Problem to work on:
Please transcribe the blog post below from "Another reason why" to "have proven that.", keeping every word and character unchanged.

Document segment:
This past year has probably been the best year in the past 5 in a lot of ways. I have made mistakes, but I have truly overcome them. I have met amazing people, some I sill have and others I don't. I have learned sooo much in school, I want to study everything, school is amazing (even if I hate it by November). 

November 13, 2009-November 13, 2010 will definitely be a year I won't soon forget. All-in-all I would say it was a good year....but I am of course excited for my next year of life....LOTS of big changes. Cant wait!

17.11.10

sneak peek

You know that feeling you get when you eat too much so you cant get comfortable? that is my current state so I will write instead of sleep. write instead of relax.

you may not know this about me, but i keep a journal and i write in it pretty often. i like to go back and look at where i was a year ago, so i did that tonight and the entry just makes me smile because i remember the night i wrote it and thinking back i honestly could never have guessed this is where everything would end up. it is a cute journal entry so i am going to write it on here, this is for all the girls who write about their current crush thinking that it probably wont turn into anything but i am here to tell you that one day it will.
 ...

November 17, 2009


Bart has been reading his stupid book for hours and I am so bored i even painted my nails. He is cute though so i guess i dont mind. im liking him more day by day and the crazy thing is that i love it! i dont feel scared or nervous for how things will turn out im just enjoying ever day with him. he is so good to me and treats me so well. ive never been with such a good down to earth person. ive never been so comfortable around anyone,especially a boy and here i am with no make up on and strait out of the shower! Im so lucky to have him in my life and being with him makes me happy. It makes me feel loved again, it reminds me that someone cares about me and is thinking of me. I love the little things about him like how he only smiles sometimes so when he does you know he means it. i love that he wears his stupid USU hat everyday and he looks so good in it. I love when he trims his beard short and that i notice. i love that out of the million people he knows he chose me. he makes me feel special on a daily basis and he has yet to do anything that would break my trust in him. He is an amazing person and im glad that i just went with it instead of pushing him away because i feel like we work well with each other.
 ...
Well there you go, a sneak peak into my personal journal, a flash back to how i was feeling one year ago. i love journals because of this reason, looking back and being able to remember certain events. I can still picture this night and me painting my nails and how seriously bored i was, i wrote this on my floor feeling sneaky because he had no idea what i was writing. 

Another reason why i love journals; you can read back on all the stuff you thought was so hard and realize now, a few years later, that it wasnt that big of a deal, so maybe the hard stuff you are going through now wont be that big of a deal when you look back on it in a few years. it is just comforting to know that yeah bad stuff happens and life is hard and life is stressful but life also changes. all the time. and for the most part, you can change it for the better, i know i have, my journals have proven that.

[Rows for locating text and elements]
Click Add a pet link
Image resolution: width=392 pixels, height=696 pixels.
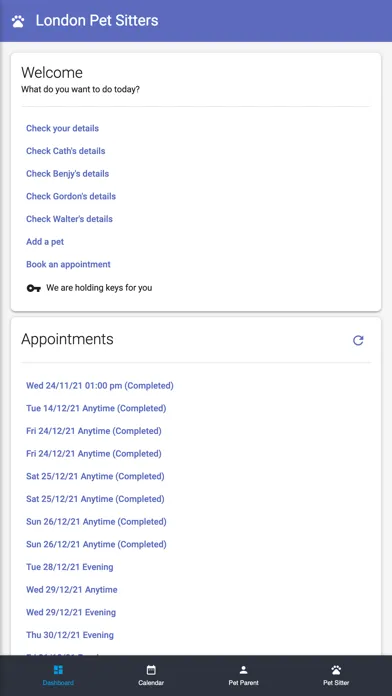[45, 242]

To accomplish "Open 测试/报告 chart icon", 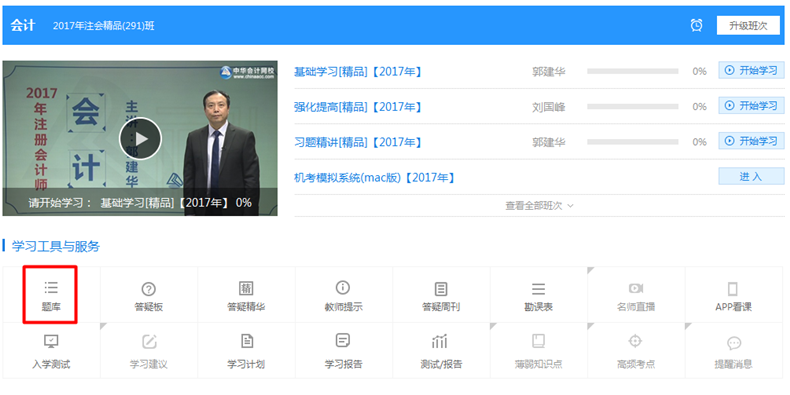I will (439, 342).
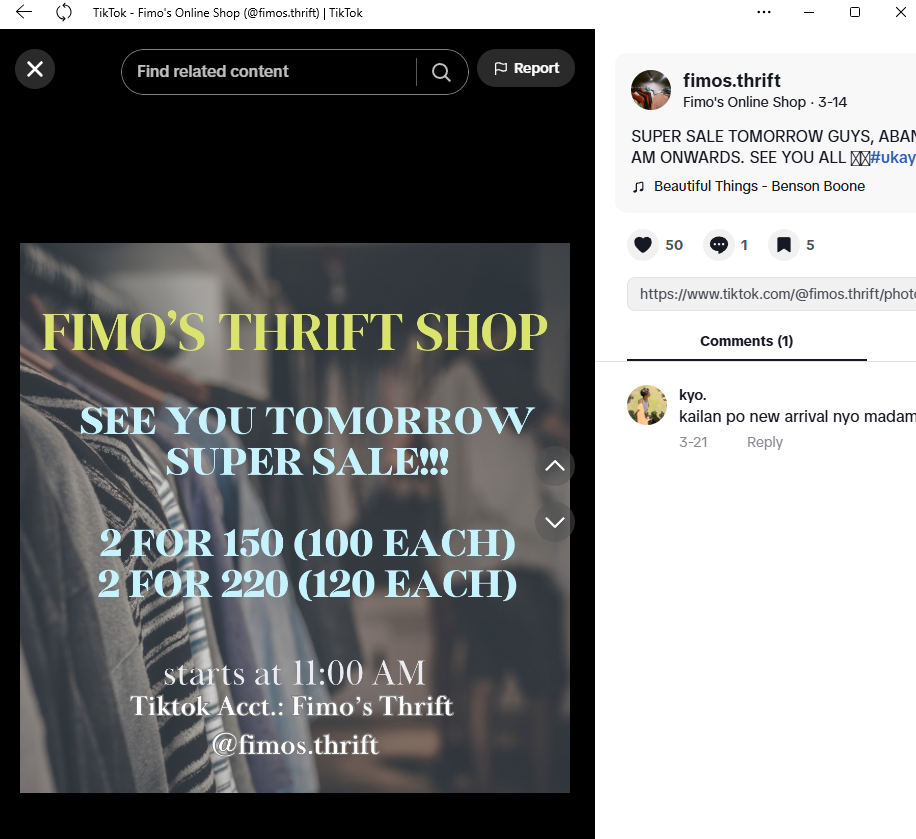This screenshot has width=916, height=839.
Task: Save the post with the bookmark icon
Action: [x=783, y=245]
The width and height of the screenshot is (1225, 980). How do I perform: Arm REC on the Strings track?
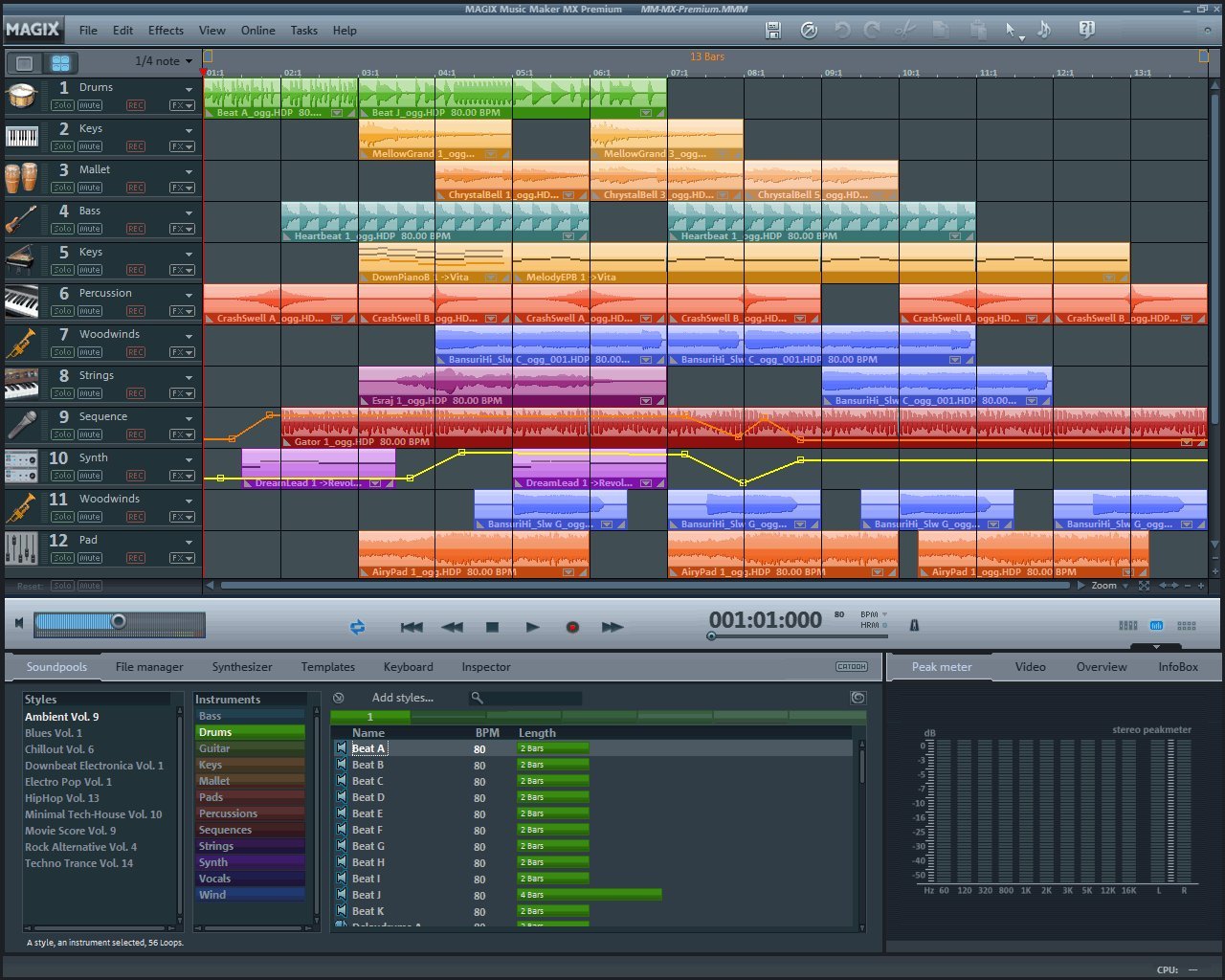click(x=136, y=393)
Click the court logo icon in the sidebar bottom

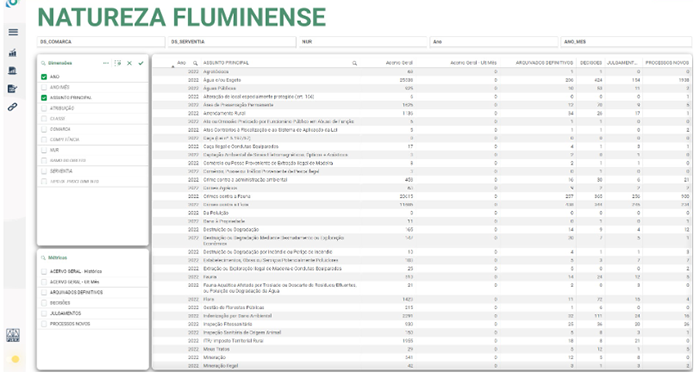click(12, 335)
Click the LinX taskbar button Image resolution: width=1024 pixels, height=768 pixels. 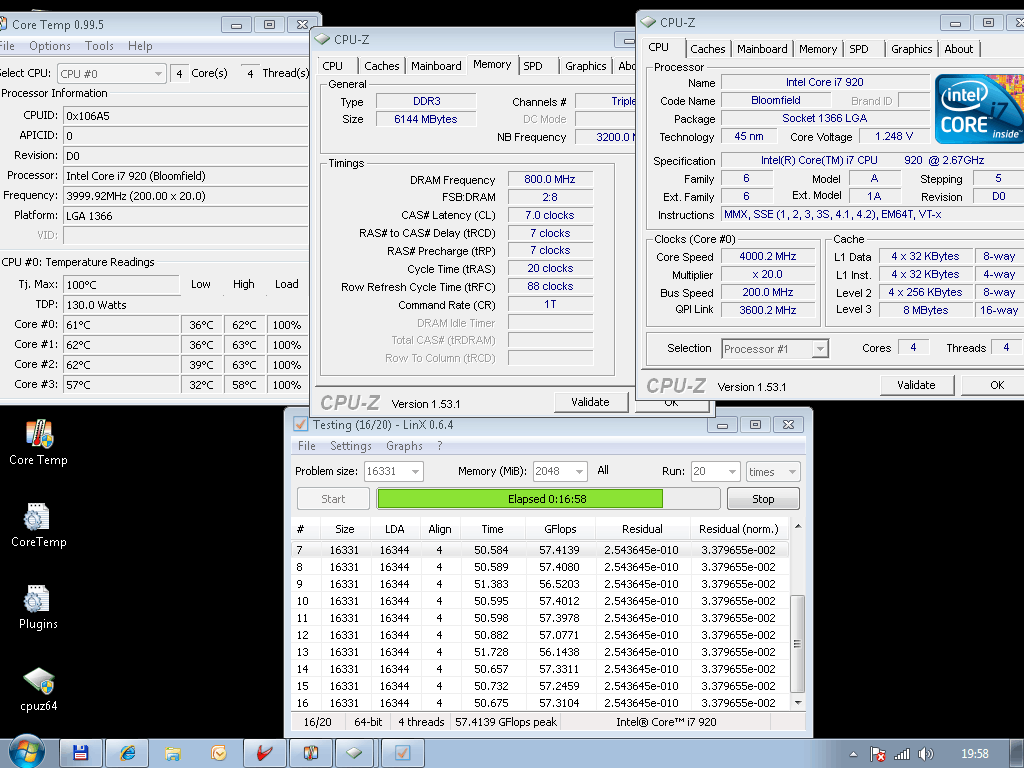(x=402, y=752)
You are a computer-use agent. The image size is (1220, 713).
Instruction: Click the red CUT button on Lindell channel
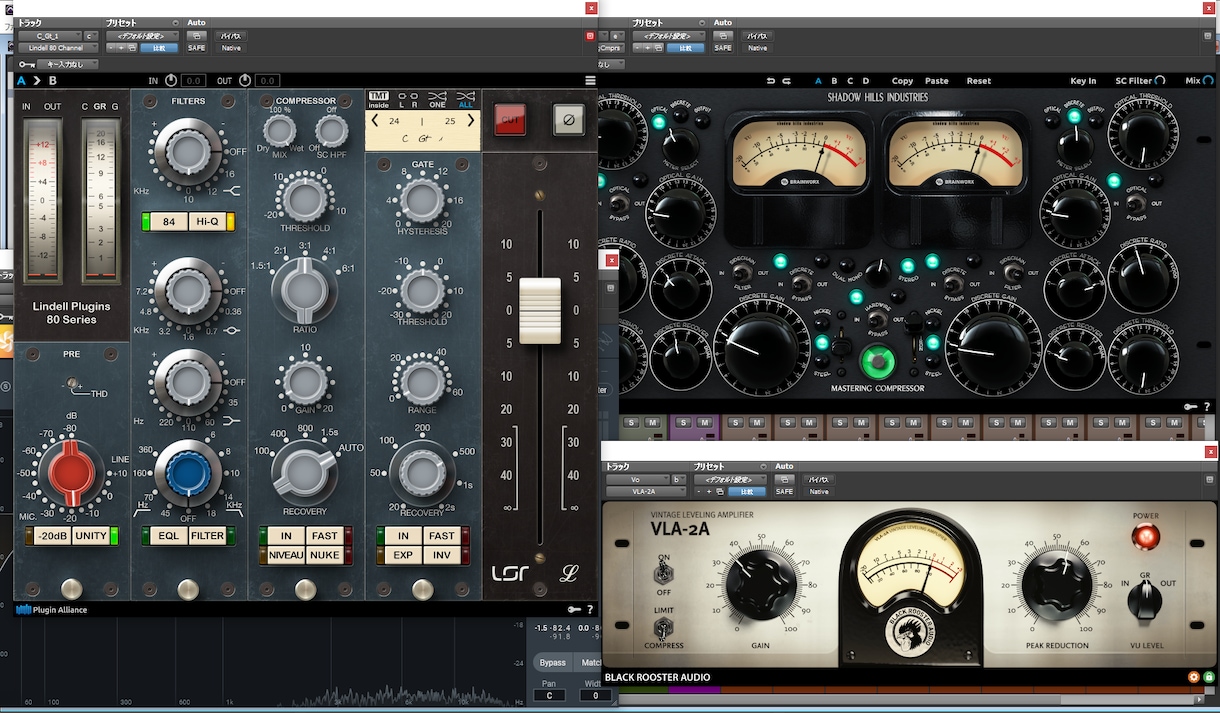point(510,119)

Full solution:
Another reason why i love journals; you can read back on all the stuff you thought was so hard and realize now, a few years later, that it wasnt that big of a deal, so maybe the hard stuff you are going through now wont be that big of a deal when you look back on it in a few years. it is just comforting to know that yeah bad stuff happens and life is hard and life is stressful but life also changes. all the time. and for the most part, you can change it for the better, i know i have, my journals have proven that.